Entries taken from a collection:
--- START ---

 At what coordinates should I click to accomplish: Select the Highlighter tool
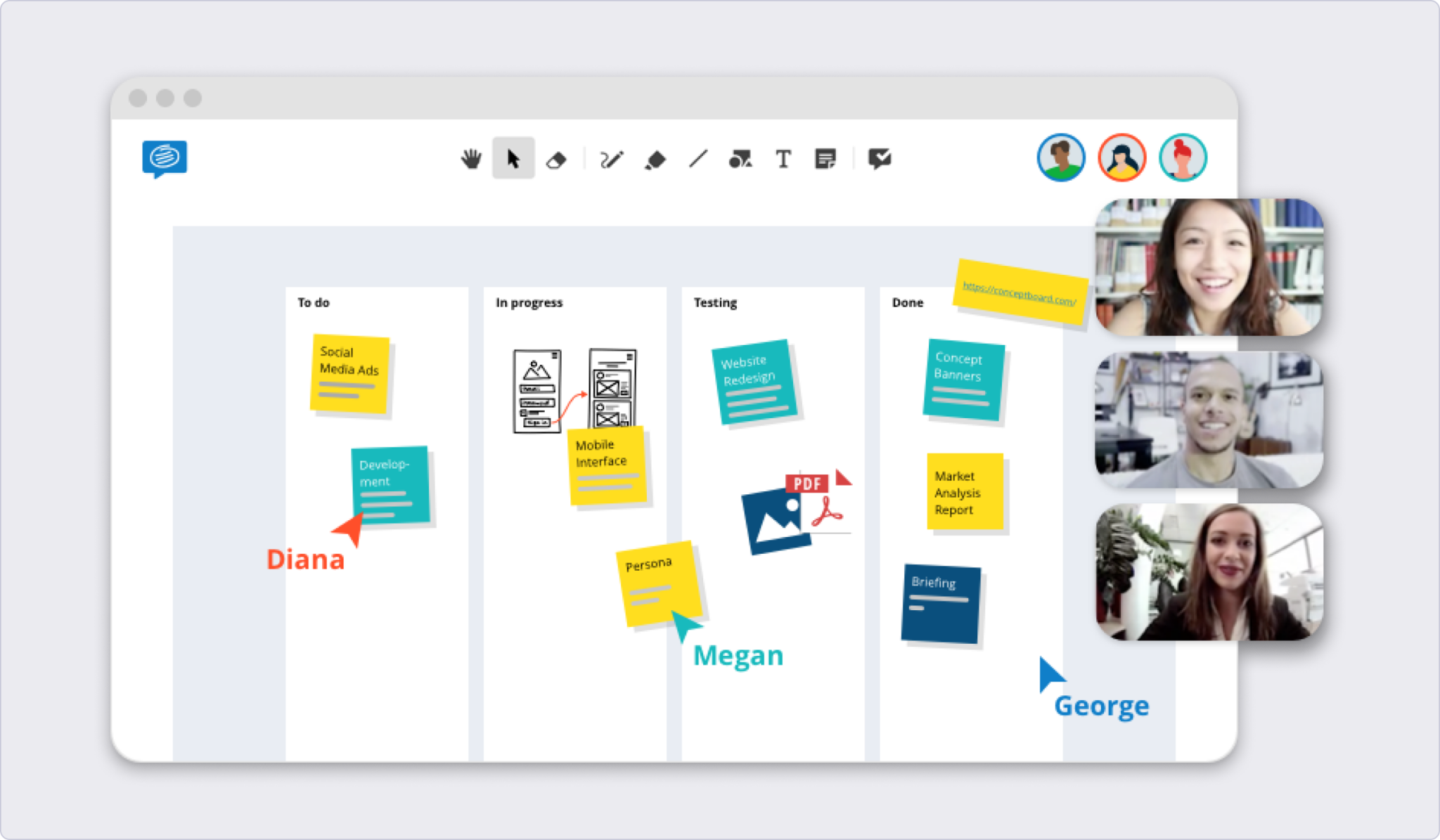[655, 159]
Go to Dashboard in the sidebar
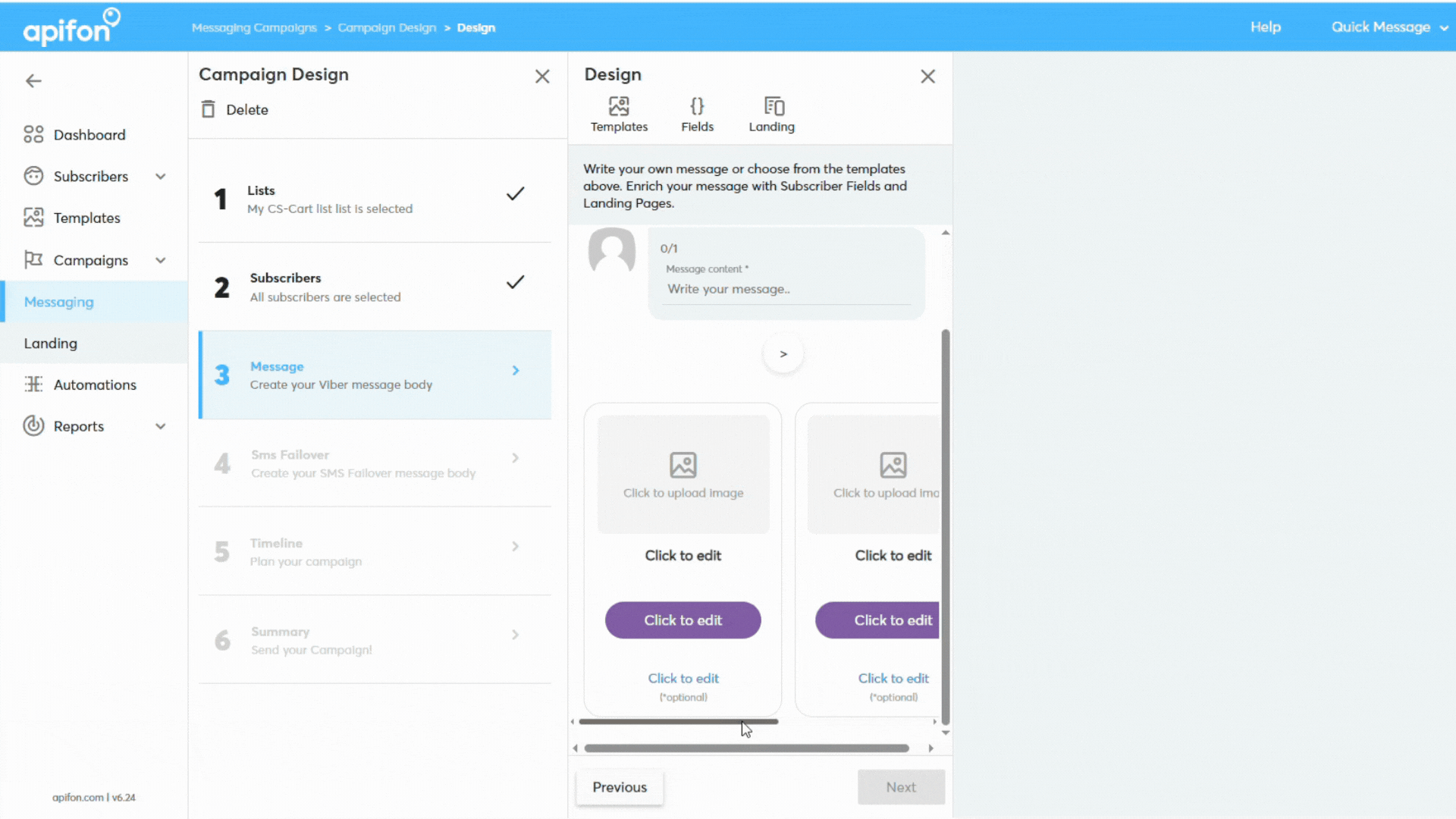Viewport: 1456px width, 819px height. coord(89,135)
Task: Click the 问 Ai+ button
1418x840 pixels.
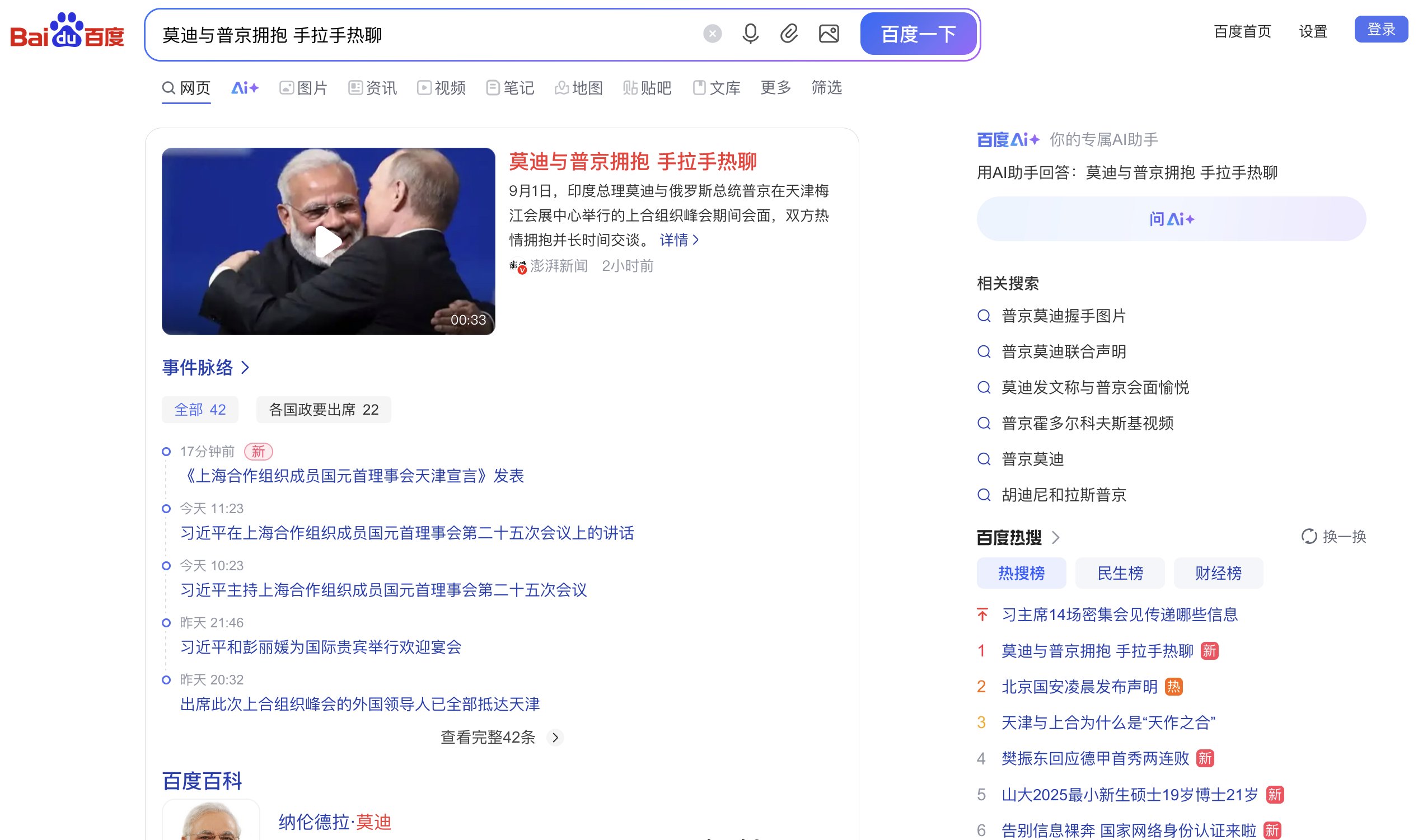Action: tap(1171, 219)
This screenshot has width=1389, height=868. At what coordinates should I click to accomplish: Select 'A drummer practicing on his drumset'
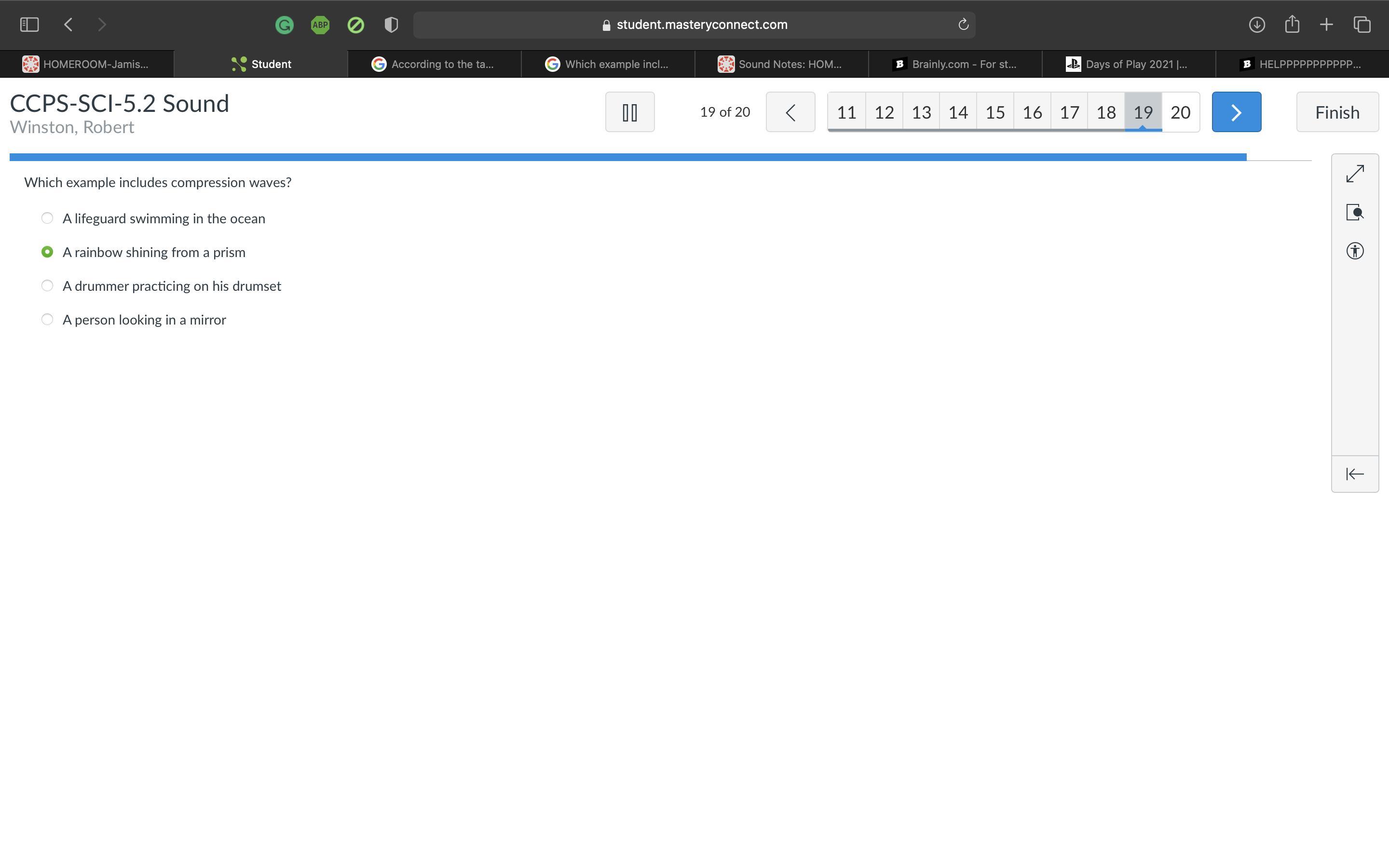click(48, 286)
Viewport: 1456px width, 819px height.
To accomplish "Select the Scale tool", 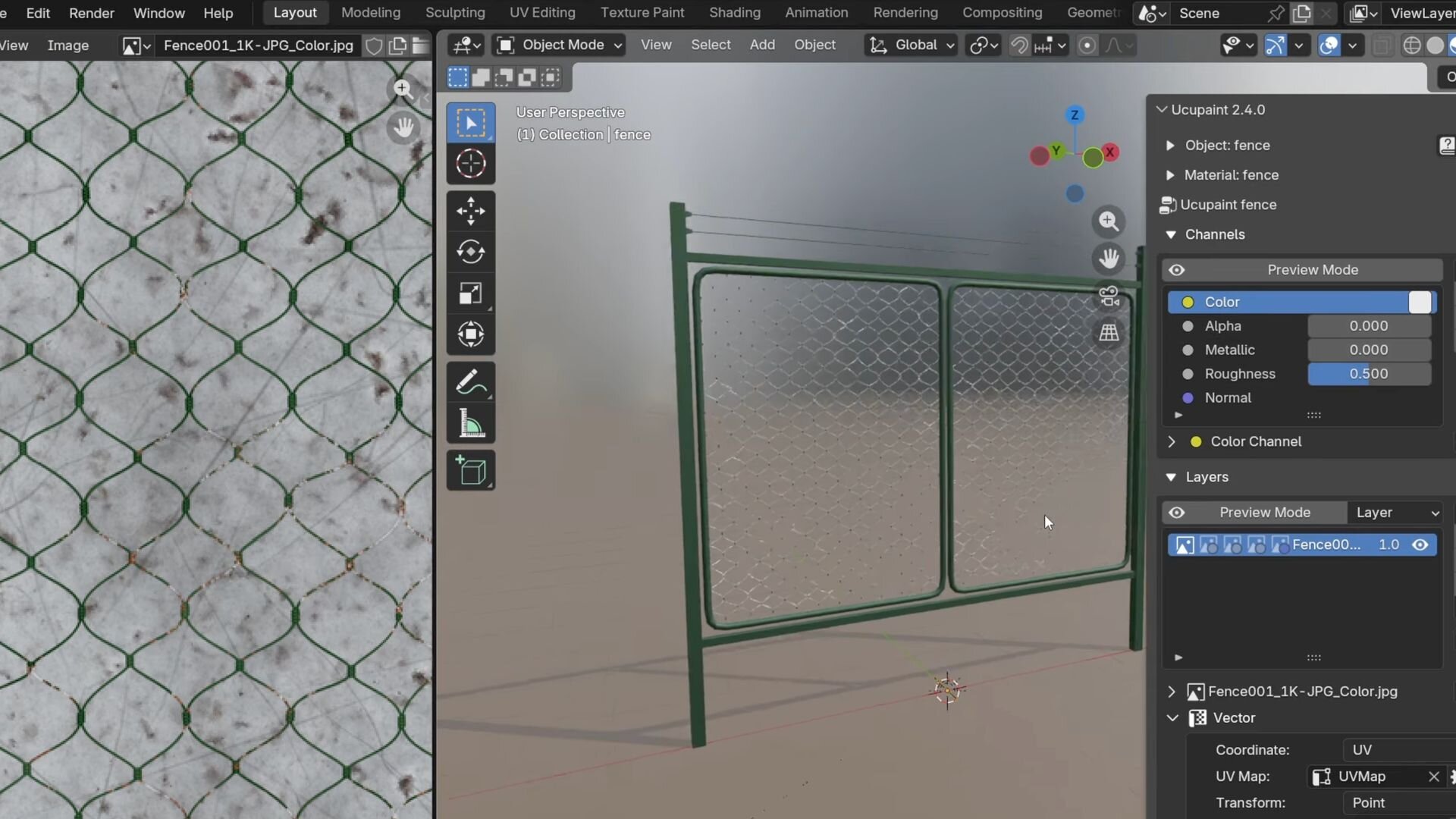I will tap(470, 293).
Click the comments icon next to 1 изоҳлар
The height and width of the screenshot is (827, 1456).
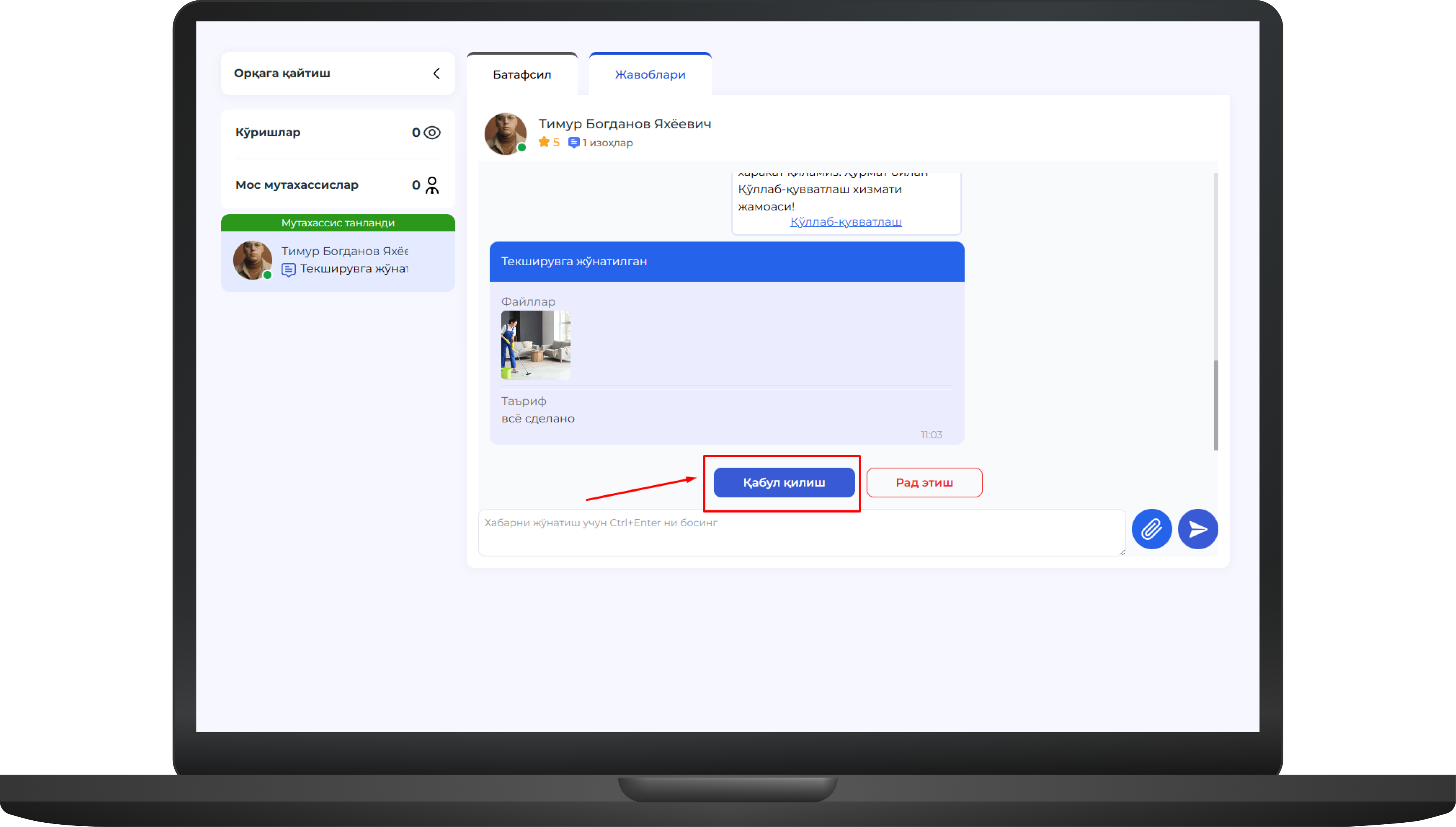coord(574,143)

--- END ---

ACTIVITY: All that belongs in the answer is the lines from the line with "The height and" through the closing line of the entries, inclusive, transcribed exactly and free of pictures.

ANSWER SPACE:
The height and width of the screenshot is (827, 1456).
coord(574,143)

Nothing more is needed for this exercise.